同レポートは、米国、英国、ドイツ、オーストラリアなど15カ国のITおよびセキュリティ責任者1200人超の回答をもとに構成されている。調査後に日本国内でも同様の調査が実施されたが、グローバル版には日本の結果は含まれていない。
レポートによれば、回答者の29%がAIやLLM、プライバシーに関するリスクを最も重大な懸念と答え、ランサムウェアやマルウェア(21%)を上回った。日本の回答者に限ると、AI関連リスクを懸念する割合は37%に達し、グローバルを上回っている。
また、セキュリティ侵害を経験したとする企業はグローバルで52%と過半数に達し、うち97%は侵害の情報を開示していた。日本では61%が侵害を経験し、98%が開示。これは、法規制へのコンプライアンスやインシデントに対する透明性が進んでいることを示しているという。攻撃の種類としては、マルウェアとビジネスメール詐欺が最も多く、2024年に重大な攻撃を少なくとも1回受けたとする企業は、日本で76%、世界全体で70%に上った。
一方、ランサムウェア攻撃を受けた組織のうち76%(日本では69%)が実際に身代金を支払い、9割近くがプロの交渉人を起用。その過半数のケースが交渉によって支払い額を削減できたと答えている。
セキュリティツールの導入状況については、次世代エンドポイントセキュリティの利用がグローバルで84%、日本では91%に達したが、100%のカバー範囲を持ち、その状態を維持すると回答したのはそれぞれ40%、32%にとどまった。

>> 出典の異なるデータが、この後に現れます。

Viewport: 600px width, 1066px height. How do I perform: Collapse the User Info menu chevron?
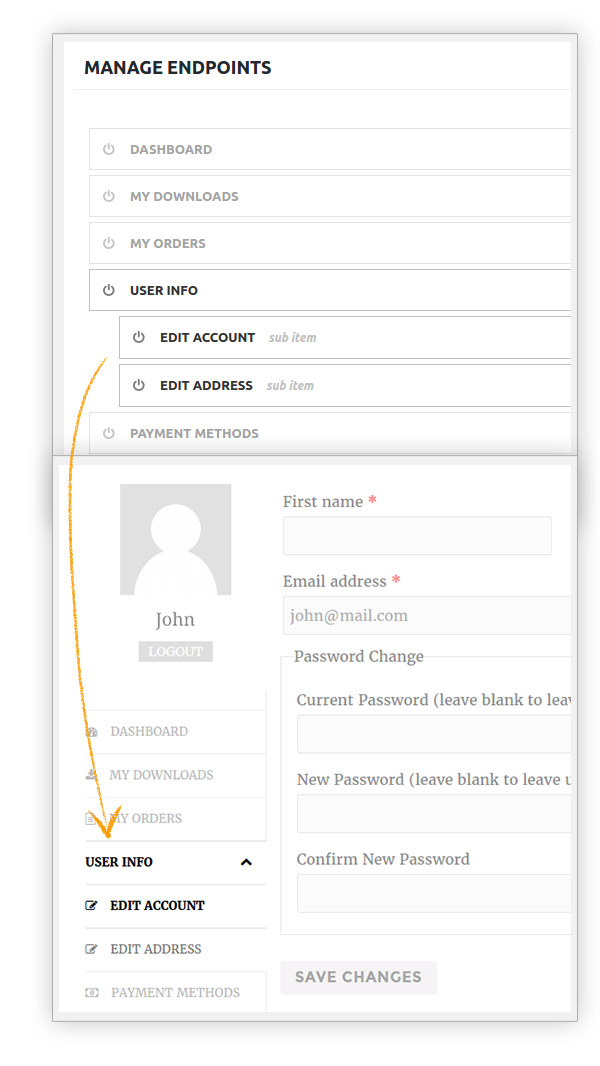(x=246, y=862)
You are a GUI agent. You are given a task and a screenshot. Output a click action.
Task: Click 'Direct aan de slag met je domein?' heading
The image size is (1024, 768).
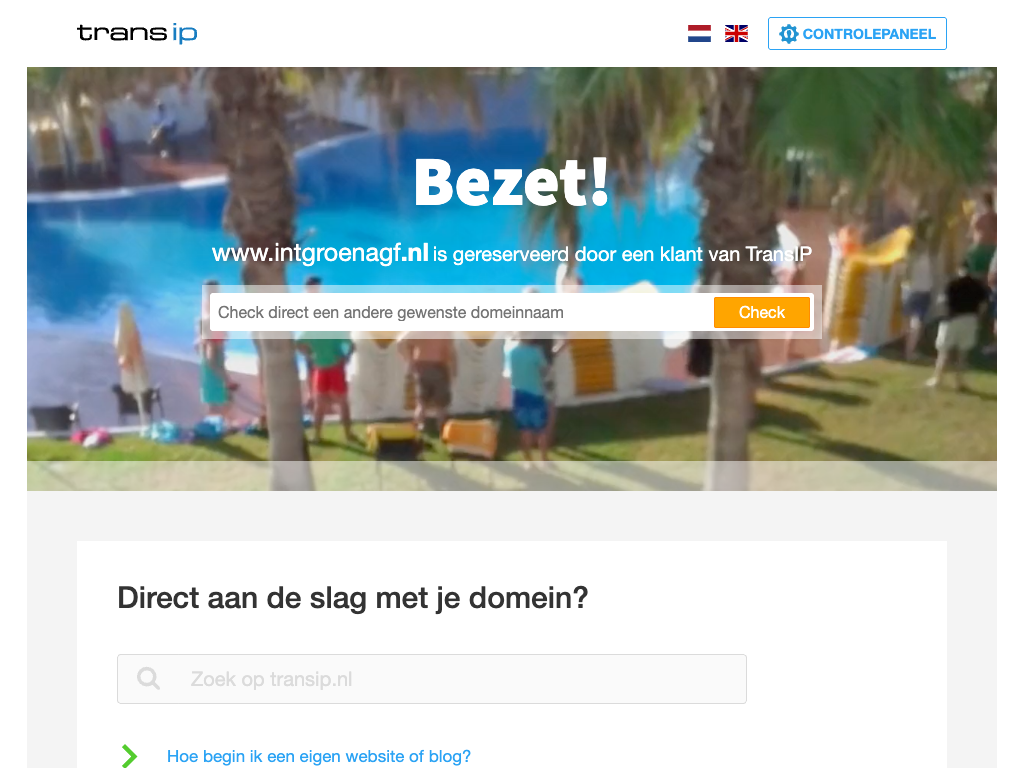click(x=353, y=598)
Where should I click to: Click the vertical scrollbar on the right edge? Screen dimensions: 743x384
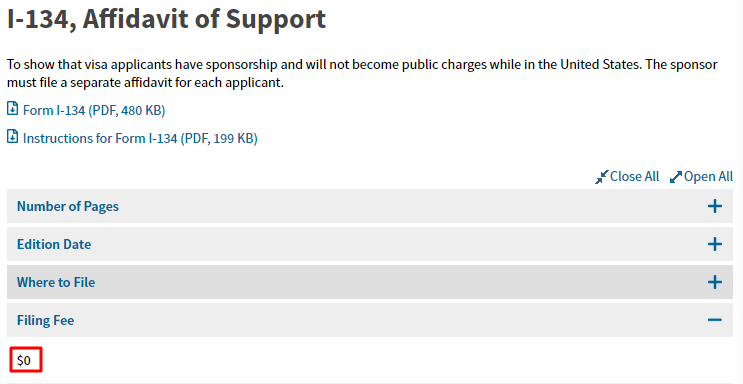coord(739,192)
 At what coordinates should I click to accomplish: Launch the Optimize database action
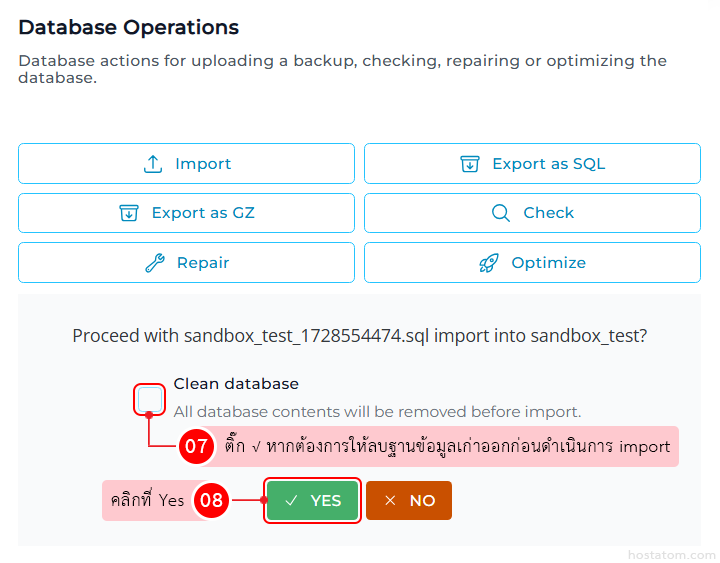point(532,263)
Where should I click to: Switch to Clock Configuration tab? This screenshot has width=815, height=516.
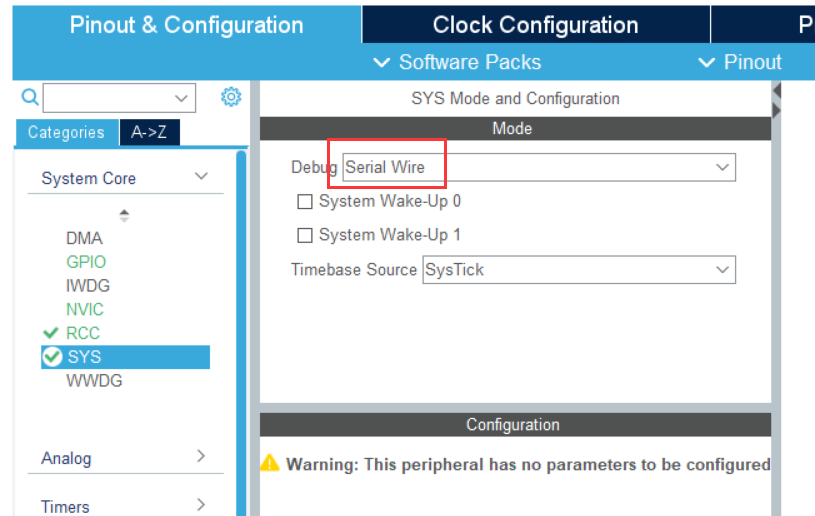[x=535, y=25]
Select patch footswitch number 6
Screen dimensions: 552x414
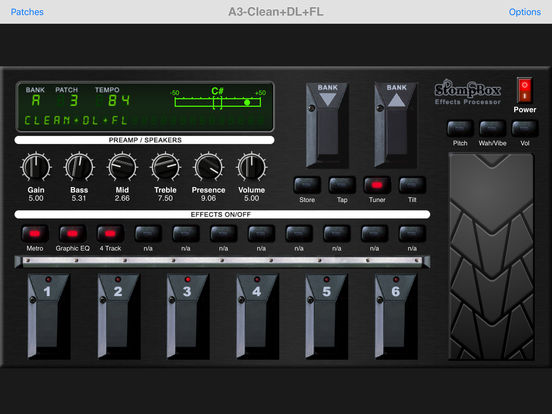click(396, 316)
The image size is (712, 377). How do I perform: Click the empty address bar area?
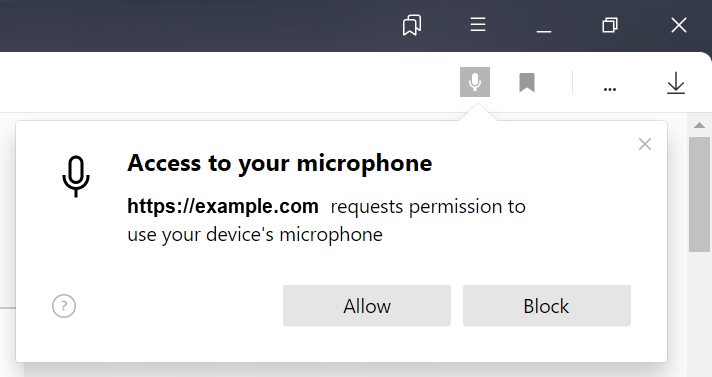(227, 82)
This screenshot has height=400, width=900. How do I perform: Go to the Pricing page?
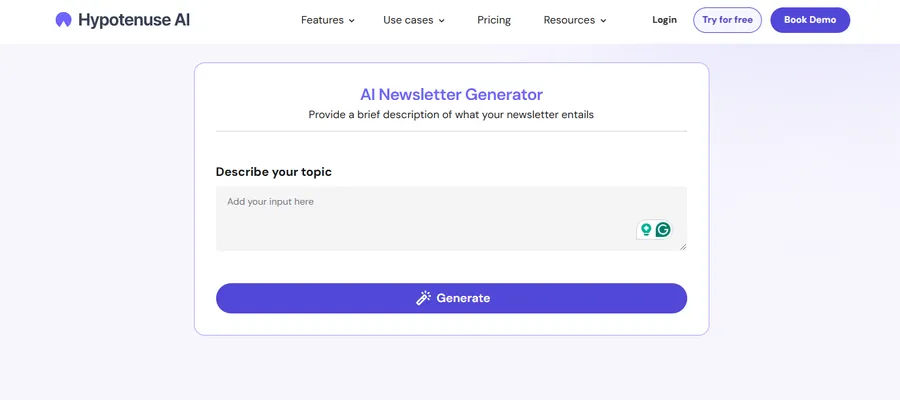[494, 20]
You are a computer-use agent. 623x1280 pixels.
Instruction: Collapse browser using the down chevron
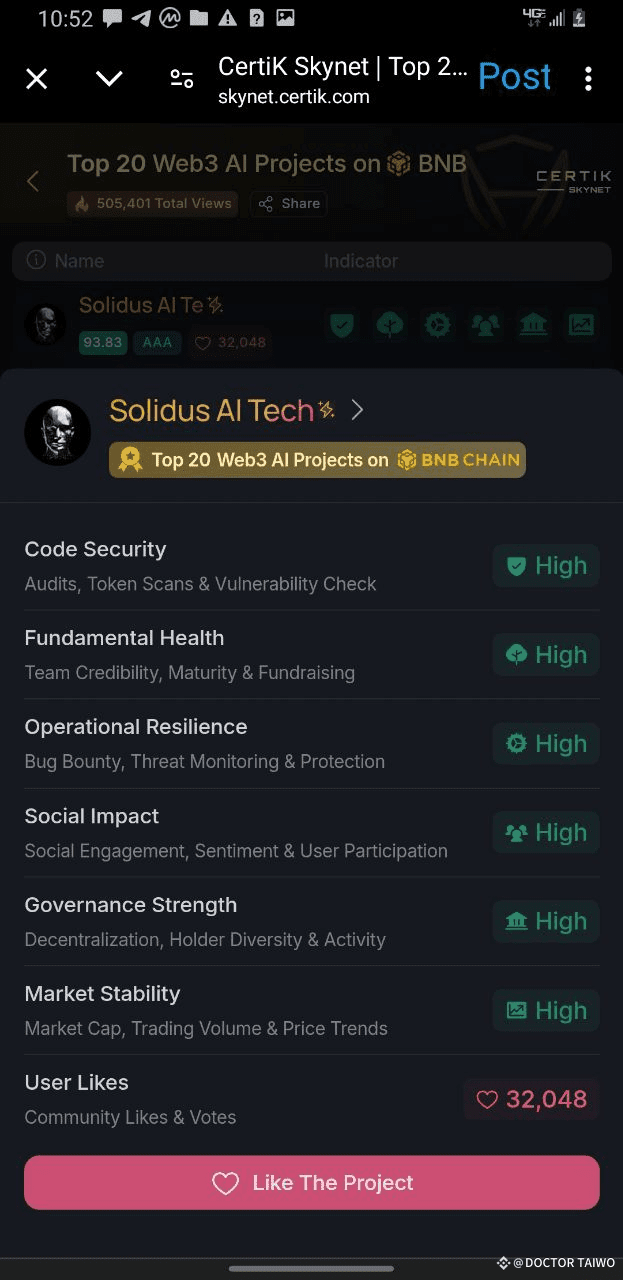(109, 79)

Arctic Wolfでテクノロジーおよびサービス部門を統括するダン・シアッパ氏は、「攻撃者の動向だけでなく、防御側に必要な対応方法においても新たな不確実性が生まれている。企業がAIを活用したツールの導入を急ぐ中、セキュリティの中核である、脆弱性へのパッチの適用、検知や応答機能の実装、最新のインシデント対応計画の運用などの基本事項を見失わないことが非常に重要」とコメントしている。